* _Problem_: Convert the rows below into a JSON list of strings, with each line as a separate string and blank lines omitted.

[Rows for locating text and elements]
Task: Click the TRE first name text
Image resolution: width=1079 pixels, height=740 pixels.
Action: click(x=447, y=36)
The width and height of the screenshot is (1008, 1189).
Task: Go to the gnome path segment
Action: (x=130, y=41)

* _Answer in full_:
[
  "Task: Click the TRE first name text",
  "Image resolution: width=1079 pixels, height=740 pixels.",
  "Action: click(x=447, y=36)",
  "The width and height of the screenshot is (1008, 1189).",
  "Task: Go to the gnome path segment",
  "Action: (x=130, y=41)"
]